What to work on: Change every "webpages" in the material below to "web pages" and leave everything else as it is.

Records for locating described items:
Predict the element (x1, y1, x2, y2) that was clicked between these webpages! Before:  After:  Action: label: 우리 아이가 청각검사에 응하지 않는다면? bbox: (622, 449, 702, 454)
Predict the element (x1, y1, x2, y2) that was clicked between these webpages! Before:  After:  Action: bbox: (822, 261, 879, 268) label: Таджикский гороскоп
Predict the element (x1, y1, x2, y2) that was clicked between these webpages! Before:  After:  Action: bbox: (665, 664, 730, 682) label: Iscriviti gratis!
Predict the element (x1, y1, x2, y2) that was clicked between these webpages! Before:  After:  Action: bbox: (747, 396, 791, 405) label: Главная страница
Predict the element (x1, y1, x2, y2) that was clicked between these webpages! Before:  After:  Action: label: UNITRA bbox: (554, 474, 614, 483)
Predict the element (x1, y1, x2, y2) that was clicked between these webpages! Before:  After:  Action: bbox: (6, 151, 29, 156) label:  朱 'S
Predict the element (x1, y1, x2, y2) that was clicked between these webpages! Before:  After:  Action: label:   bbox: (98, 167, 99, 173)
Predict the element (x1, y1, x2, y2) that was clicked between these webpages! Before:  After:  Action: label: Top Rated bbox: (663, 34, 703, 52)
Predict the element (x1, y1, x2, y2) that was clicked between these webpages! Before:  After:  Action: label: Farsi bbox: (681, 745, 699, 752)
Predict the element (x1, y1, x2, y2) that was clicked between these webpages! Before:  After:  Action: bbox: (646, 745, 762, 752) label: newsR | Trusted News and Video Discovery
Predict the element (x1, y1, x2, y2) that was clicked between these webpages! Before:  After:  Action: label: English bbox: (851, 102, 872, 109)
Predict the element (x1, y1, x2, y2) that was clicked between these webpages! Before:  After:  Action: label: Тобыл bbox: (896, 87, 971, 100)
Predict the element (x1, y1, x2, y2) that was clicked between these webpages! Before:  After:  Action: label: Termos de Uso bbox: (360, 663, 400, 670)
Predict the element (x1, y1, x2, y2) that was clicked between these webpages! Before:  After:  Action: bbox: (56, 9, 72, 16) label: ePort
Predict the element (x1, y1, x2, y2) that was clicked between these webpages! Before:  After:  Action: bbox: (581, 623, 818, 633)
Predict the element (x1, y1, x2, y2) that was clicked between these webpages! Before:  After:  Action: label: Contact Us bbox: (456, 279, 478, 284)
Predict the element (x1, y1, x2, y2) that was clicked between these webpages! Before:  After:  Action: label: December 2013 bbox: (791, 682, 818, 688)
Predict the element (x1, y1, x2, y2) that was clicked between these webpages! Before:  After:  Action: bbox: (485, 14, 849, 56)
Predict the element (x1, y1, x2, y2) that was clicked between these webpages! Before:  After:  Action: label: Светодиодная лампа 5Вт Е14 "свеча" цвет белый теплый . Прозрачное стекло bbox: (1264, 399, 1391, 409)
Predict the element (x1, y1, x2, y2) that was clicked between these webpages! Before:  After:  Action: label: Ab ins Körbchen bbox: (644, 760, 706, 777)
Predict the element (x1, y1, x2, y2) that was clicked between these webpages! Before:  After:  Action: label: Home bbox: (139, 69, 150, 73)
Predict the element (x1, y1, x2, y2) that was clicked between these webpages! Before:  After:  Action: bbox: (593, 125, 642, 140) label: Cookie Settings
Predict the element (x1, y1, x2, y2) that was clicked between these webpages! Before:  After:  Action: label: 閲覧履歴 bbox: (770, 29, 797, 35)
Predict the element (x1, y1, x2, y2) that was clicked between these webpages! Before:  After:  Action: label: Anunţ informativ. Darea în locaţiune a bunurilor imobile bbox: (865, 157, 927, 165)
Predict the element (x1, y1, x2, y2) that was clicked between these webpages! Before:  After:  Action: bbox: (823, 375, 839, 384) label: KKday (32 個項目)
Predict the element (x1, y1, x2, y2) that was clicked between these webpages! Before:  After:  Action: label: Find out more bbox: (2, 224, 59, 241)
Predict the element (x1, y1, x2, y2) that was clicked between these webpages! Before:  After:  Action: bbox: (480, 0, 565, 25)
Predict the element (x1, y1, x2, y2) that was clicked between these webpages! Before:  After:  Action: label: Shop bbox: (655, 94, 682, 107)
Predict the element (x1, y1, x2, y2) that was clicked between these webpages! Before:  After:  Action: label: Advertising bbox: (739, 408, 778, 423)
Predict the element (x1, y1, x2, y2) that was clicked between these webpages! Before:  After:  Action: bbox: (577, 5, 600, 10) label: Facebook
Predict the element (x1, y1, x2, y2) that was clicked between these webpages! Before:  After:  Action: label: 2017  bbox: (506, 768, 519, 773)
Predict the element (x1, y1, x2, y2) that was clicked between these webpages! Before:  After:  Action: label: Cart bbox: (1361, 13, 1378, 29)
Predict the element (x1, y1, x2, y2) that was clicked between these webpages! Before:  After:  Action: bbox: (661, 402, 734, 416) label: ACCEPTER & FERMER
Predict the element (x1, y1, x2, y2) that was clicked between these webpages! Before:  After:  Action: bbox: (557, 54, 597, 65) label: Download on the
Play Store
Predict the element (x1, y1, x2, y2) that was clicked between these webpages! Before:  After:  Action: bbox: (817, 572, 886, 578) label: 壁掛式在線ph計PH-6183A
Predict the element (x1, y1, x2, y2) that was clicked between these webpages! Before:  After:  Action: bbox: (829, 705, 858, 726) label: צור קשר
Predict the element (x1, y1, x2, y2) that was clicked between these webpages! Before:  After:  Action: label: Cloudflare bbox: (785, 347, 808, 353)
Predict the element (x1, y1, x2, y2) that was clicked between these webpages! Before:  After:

Correct response:
Predict the element (x1, y1, x2, y2) that was clicked between these web pages! Before:  After:  Action: label: 우리 아이가 청각검사에 응하지 않는다면? bbox: (622, 449, 702, 454)
Predict the element (x1, y1, x2, y2) that was clicked between these web pages! Before:  After:  Action: bbox: (822, 261, 879, 268) label: Таджикский гороскоп
Predict the element (x1, y1, x2, y2) that was clicked between these web pages! Before:  After:  Action: bbox: (665, 664, 730, 682) label: Iscriviti gratis!
Predict the element (x1, y1, x2, y2) that was clicked between these web pages! Before:  After:  Action: bbox: (747, 396, 791, 405) label: Главная страница
Predict the element (x1, y1, x2, y2) that was clicked between these web pages! Before:  After:  Action: label: UNITRA bbox: (554, 474, 614, 483)
Predict the element (x1, y1, x2, y2) that was clicked between these web pages! Before:  After:  Action: bbox: (6, 151, 29, 156) label:  朱 'S
Predict the element (x1, y1, x2, y2) that was clicked between these web pages! Before:  After:  Action: label:   bbox: (98, 167, 99, 173)
Predict the element (x1, y1, x2, y2) that was clicked between these web pages! Before:  After:  Action: label: Top Rated bbox: (663, 34, 703, 52)
Predict the element (x1, y1, x2, y2) that was clicked between these web pages! Before:  After:  Action: label: Farsi bbox: (681, 745, 699, 752)
Predict the element (x1, y1, x2, y2) that was clicked between these web pages! Before:  After:  Action: bbox: (646, 745, 762, 752) label: newsR | Trusted News and Video Discovery
Predict the element (x1, y1, x2, y2) that was clicked between these web pages! Before:  After:  Action: label: English bbox: (851, 102, 872, 109)
Predict the element (x1, y1, x2, y2) that was clicked between these web pages! Before:  After:  Action: label: Тобыл bbox: (896, 87, 971, 100)
Predict the element (x1, y1, x2, y2) that was clicked between these web pages! Before:  After:  Action: label: Termos de Uso bbox: (360, 663, 400, 670)
Predict the element (x1, y1, x2, y2) that was clicked between these web pages! Before:  After:  Action: bbox: (56, 9, 72, 16) label: ePort
Predict the element (x1, y1, x2, y2) that was clicked between these web pages! Before:  After:  Action: bbox: (581, 623, 818, 633)
Predict the element (x1, y1, x2, y2) that was clicked between these web pages! Before:  After:  Action: label: Contact Us bbox: (456, 279, 478, 284)
Predict the element (x1, y1, x2, y2) that was clicked between these web pages! Before:  After:  Action: label: December 2013 bbox: (791, 682, 818, 688)
Predict the element (x1, y1, x2, y2) that was clicked between these web pages! Before:  After:  Action: bbox: (485, 14, 849, 56)
Predict the element (x1, y1, x2, y2) that was clicked between these web pages! Before:  After:  Action: label: Светодиодная лампа 5Вт Е14 "свеча" цвет белый теплый . Прозрачное стекло bbox: (1264, 399, 1391, 409)
Predict the element (x1, y1, x2, y2) that was clicked between these web pages! Before:  After:  Action: label: Ab ins Körbchen bbox: (644, 760, 706, 777)
Predict the element (x1, y1, x2, y2) that was clicked between these web pages! Before:  After:  Action: label: Home bbox: (139, 69, 150, 73)
Predict the element (x1, y1, x2, y2) that was clicked between these web pages! Before:  After:  Action: bbox: (593, 125, 642, 140) label: Cookie Settings
Predict the element (x1, y1, x2, y2) that was clicked between these web pages! Before:  After:  Action: label: 閲覧履歴 bbox: (770, 29, 797, 35)
Predict the element (x1, y1, x2, y2) that was clicked between these web pages! Before:  After:  Action: label: Anunţ informativ. Darea în locaţiune a bunurilor imobile bbox: (865, 157, 927, 165)
Predict the element (x1, y1, x2, y2) that was clicked between these web pages! Before:  After:  Action: bbox: (823, 375, 839, 384) label: KKday (32 個項目)
Predict the element (x1, y1, x2, y2) that was clicked between these web pages! Before:  After:  Action: label: Find out more bbox: (2, 224, 59, 241)
Predict the element (x1, y1, x2, y2) that was clicked between these web pages! Before:  After:  Action: bbox: (480, 0, 565, 25)
Predict the element (x1, y1, x2, y2) that was clicked between these web pages! Before:  After:  Action: label: Shop bbox: (655, 94, 682, 107)
Predict the element (x1, y1, x2, y2) that was clicked between these web pages! Before:  After:  Action: label: Advertising bbox: (739, 408, 778, 423)
Predict the element (x1, y1, x2, y2) that was clicked between these web pages! Before:  After:  Action: bbox: (577, 5, 600, 10) label: Facebook
Predict the element (x1, y1, x2, y2) that was clicked between these web pages! Before:  After:  Action: label: 2017  bbox: (506, 768, 519, 773)
Predict the element (x1, y1, x2, y2) that was clicked between these web pages! Before:  After:  Action: label: Cart bbox: (1361, 13, 1378, 29)
Predict the element (x1, y1, x2, y2) that was clicked between these web pages! Before:  After:  Action: bbox: (661, 402, 734, 416) label: ACCEPTER & FERMER
Predict the element (x1, y1, x2, y2) that was clicked between these web pages! Before:  After:  Action: bbox: (557, 54, 597, 65) label: Download on the
Play Store
Predict the element (x1, y1, x2, y2) that was clicked between these web pages! Before:  After:  Action: bbox: (817, 572, 886, 578) label: 壁掛式在線ph計PH-6183A
Predict the element (x1, y1, x2, y2) that was clicked between these web pages! Before:  After:  Action: bbox: (829, 705, 858, 726) label: צור קשר
Predict the element (x1, y1, x2, y2) that was clicked between these web pages! Before:  After:  Action: label: Cloudflare bbox: (785, 347, 808, 353)
Predict the element (x1, y1, x2, y2) that was clicked between these web pages! Before:  After:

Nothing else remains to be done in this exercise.